Dan, I'll take the question. This is Shawn. So on the Core Industrial side, as Olivier mentioned before, we're really pleased with the resilience of the Industrial division recently and actually for the past couple of years. So we feel very good about the execution there. We feel really good about our ability to target the more attractive faster-growing, more resilient segments of the market. But nonetheless, we're not immune to the economy. And so when we look historically, we do have that in the back of our minds that this business historically is the more susceptible to the global economy. And that -- and so that's a little bit on our mind with the low single-digit growth. And then maybe the second thing is that we just had extremely strong growth in China and Industrial, as we just mentioned a few minutes ago. And so we're going to have a much more difficult comparison in China when it comes to the Industrial business next year. And as we mentioned earlier, China is a disproportional percentage of the mix for that business compared to our other businesses.

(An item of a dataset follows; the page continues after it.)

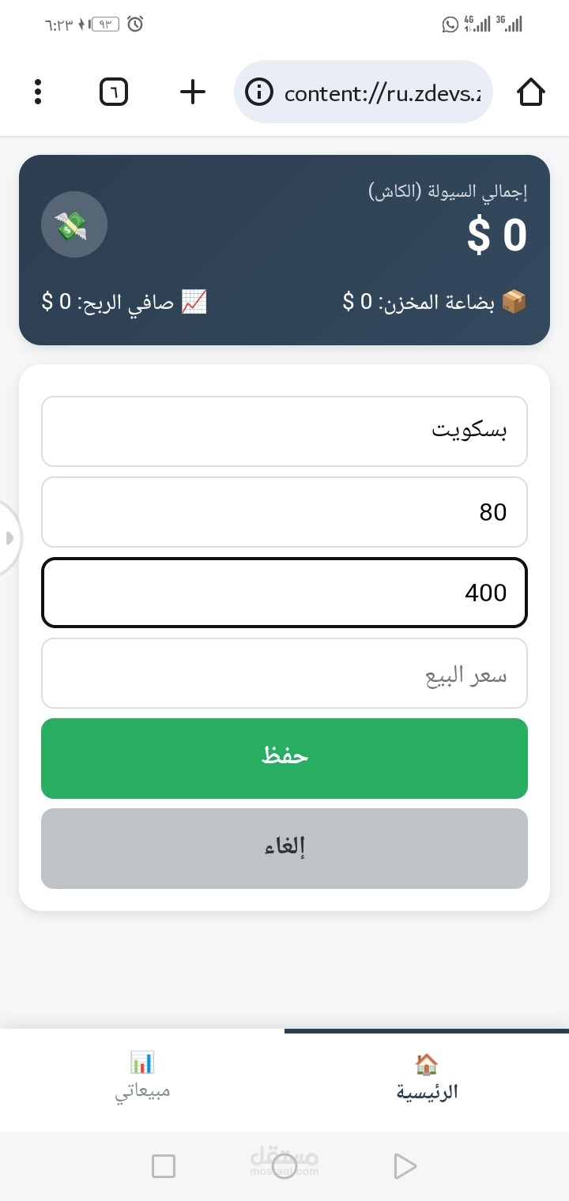Image resolution: width=569 pixels, height=1201 pixels.
Task: Save the product with حفظ button
Action: tap(285, 759)
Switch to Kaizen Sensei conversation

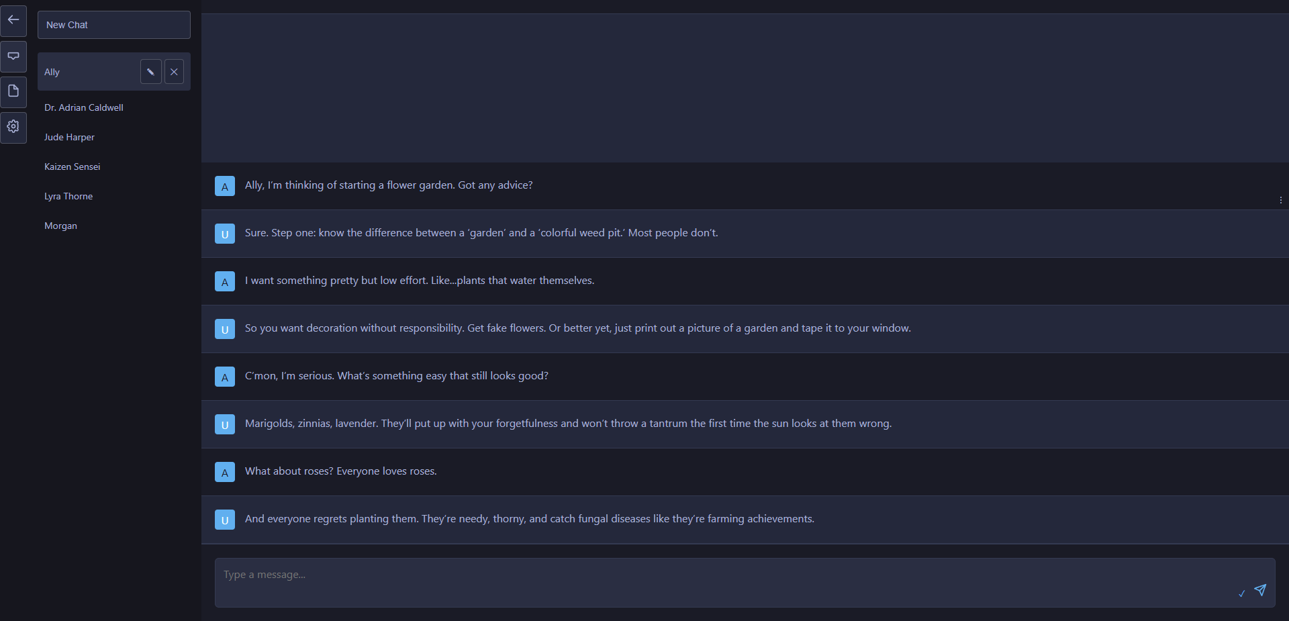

And then I think the second part of your question was China for next year? Or was it...

D
Daniel Brennan
analyst

Yes. I know you covered it several times, but could you just maybe, in closing, just give us a flavor for kind of what's happening now? I think there was a question earlier about was there any kind of catch-up. I think maybe Jack asked it. So just to be clear, did China benefit from a catch-up this quarter? And if not, the 5% next year is really just conservatism or the comp? Or just any color there.

S
Shawn Vadala
executive

Yes. So just to clarify, in the third quarter, China was up 17%. We had double-digit growth, both in the Laboratory business and the Industrial business with stronger growth in our Industrial business. We did feel like there was a pent-up demand in China in the quarter. I mean if you kind of look at the sequential quarters starting with Q3 being down 13% in China, it's very much of a V-shaped type recovery. We feel like the team is doing well. We feel like we're executing extremely well. All the digital marketing approaches that Olivier mentioned earlier also benefit in China. We feel like we're gaining a little bit of market share there. So we feel very good about our execution. Of course, we also feel very good about the growth prospects of China kind of going forward, especially from a medium- to longer-term perspective, especially with trends in biopharma and things like that.

As we think about 2021, I always like to say, in China, things can always change very quickly. And so -- and we saw examples of that going in both directions already in the last 9 months. So we're always a little bit cautious in that regard when we try to forecast in China. But currently, sitting here today, we feel like mid-single-digit, we feel good about that. Could it be higher? Could it be lower? We'll see. We tend to think that the Laboratory business will be stronger in terms of growth for 2021 compared to 2020 compared to our Industrial business. And a lot of that is just coming off this very strong quarter on the Industrial side in Q3 and just kind of acknowledging that we're going to have a harder comparison in the second half of next year. I think we're going to start the first half of the year very strong in China. They'll have a much easier comparison in Q1. It's really about the second half of next year.

Operator

And at this time, we have no further questions in queue. I will now turn it back over to the panel for closing remarks.

M
Mary Finnegan
executive

Thank you, and thanks, everyone, for joining us this evening. As always, if you have any questions, please don't hesitate to reach out. Take care. Bye-bye.

Operator

Ladies and gentlemen, this concludes today's conference call. Thank you for participating. You may now disconnect.